Only 29% of 17-20 year olds now hold a full driving licence according to data released by the Department for Transport, compared with 35% 10 years ago.
The research revealed nearly 50% of young people currently not taking lessons say that the cost of learning to drive is one of the factors behind their unwillingness to get on the road.
Other factors raised by young people include the rising cost of insurance and not having the money to buy a car. Less than 20% said they have no interest n driving, which means more than 89% of 17-20 year olds are simply being priced out of learning to drive.
Steve Gooding, the director of motoring research charity the RAC Foundation, said in response to the data:
“For all the speculation that we are seeing a seismic shift in lifestyle choice by young people, these figures reveal a more basic, economic reality – many are simply being priced off the road.
“Almost 95% of those aged 17 to 20 currently without a licence say they’d get one if they could.
“It’s easy to understand why: Many jobs require people to be able to drive and outside of the big cities independence comes from having a vehicle.
“This is something the Chancellor would do well to remember when he comes back to motoring taxes in the autumn.”
How to save money on driving lessons
If the price of driving lessons is putting you off from learning, then take a look at our quick tips to save money below…
Look out for introductory offers
As always, it pays to shop around and compare prices before choosing your instructor.
Many driving instructors offer cheap introductory rates for the first five or even ten lessons, so taking advantage of these can get you started at a reduced cost.
It is not uncommon for driving instructors to offer deals on websites like Groupon and Wowcher as well – so be sure to check those regularly for good deals in your area.
Book lessons in blocks rather than one at a time
Most driving schools and instructors prefer students to commit to a block of lessons, rather than dealing with everyone on a lesson-by-lesson basis. Subsequently, a lot of them offer reduced rates for students who book their lessons in blocks – with 10 at a time being standard practice.
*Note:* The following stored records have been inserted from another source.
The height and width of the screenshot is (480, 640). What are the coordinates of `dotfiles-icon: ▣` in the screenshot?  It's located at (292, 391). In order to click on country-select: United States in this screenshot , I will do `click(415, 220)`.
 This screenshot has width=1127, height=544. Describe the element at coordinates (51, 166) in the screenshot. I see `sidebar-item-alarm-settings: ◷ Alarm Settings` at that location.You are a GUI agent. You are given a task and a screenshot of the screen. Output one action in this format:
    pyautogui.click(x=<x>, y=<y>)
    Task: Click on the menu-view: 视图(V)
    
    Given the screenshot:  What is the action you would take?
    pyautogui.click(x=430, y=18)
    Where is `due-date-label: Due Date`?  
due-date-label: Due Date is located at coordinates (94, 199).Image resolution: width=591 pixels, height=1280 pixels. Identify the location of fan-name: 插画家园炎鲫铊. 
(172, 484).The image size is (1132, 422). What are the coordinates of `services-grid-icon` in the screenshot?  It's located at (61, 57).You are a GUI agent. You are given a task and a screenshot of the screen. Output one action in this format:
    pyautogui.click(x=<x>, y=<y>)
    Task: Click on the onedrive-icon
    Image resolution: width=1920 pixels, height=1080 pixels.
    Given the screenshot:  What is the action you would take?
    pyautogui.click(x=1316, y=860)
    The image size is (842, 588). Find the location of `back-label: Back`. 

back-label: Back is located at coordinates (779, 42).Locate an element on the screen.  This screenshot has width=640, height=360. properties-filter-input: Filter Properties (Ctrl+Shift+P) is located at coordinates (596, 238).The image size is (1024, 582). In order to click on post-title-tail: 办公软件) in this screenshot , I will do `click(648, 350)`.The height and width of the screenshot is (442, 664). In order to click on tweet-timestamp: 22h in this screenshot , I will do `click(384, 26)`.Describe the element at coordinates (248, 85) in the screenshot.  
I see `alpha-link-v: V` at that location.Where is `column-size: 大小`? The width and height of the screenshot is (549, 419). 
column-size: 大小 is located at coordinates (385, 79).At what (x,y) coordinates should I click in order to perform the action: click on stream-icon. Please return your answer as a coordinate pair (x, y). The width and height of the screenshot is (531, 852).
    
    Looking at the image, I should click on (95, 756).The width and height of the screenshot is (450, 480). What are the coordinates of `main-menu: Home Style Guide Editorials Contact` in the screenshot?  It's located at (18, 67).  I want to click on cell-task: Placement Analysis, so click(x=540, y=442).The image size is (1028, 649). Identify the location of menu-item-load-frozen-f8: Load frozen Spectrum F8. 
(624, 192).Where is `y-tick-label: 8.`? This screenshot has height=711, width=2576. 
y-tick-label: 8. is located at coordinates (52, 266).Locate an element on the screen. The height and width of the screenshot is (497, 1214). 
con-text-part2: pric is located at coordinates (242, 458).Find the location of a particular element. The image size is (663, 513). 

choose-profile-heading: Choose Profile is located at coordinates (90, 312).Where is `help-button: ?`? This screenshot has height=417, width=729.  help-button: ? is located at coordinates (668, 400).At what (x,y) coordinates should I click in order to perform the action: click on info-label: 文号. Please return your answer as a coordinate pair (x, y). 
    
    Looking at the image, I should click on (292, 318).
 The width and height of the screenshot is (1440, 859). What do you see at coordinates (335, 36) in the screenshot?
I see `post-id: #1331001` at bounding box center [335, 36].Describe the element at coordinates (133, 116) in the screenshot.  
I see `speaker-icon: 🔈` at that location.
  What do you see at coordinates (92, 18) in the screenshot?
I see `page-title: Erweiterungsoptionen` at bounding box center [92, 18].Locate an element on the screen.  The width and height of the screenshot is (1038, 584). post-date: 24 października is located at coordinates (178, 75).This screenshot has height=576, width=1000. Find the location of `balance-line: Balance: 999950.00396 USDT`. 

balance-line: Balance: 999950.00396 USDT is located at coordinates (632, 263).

Block booking can save you up to 25% off the cost of driving lessons, so it is well worth considering.
Learn before you have lessons
The best way to save money on driving lessons is to simply have less driving lessons. While some people take to driving like a duck to water and can pass first time after 15 or 20 lessons, others may need up to 50 lessons. Regardless of how quick a learner you are, if you start practicing before you pay for lessons it is likely you will need to pay for fewer lessons.
The best way to do this is to practice in a friend or family members car – providing they have a full driving licence and you are insured to drive their car. This independent practice can be invaluable when it comes to passing quickly.
For more information visit our learner driver and provisional insurance page.
Cost of running a car for young people
Controversial government tax and policy changes over the past year or so have resulted in car insurance prices for young people sky rocketing.
Data from comparison site Compare The Market reveals that the average new driver under 25 now has to pay £2,379 to run their car in year following passing their driving test – an increase of 3.4% compared with last year.
Car insurance accounts for more than half of that amount, with young drivers now paying an average of £1,354 for insurance – that’s a year-on-year increase of 8%.
Recent government policy changes such as the increase in Insurance Premium Tax and the change to how personal injury compensation payouts are calculated have had what comparethemarket.com describe as “a significant impact on insurance premiums”.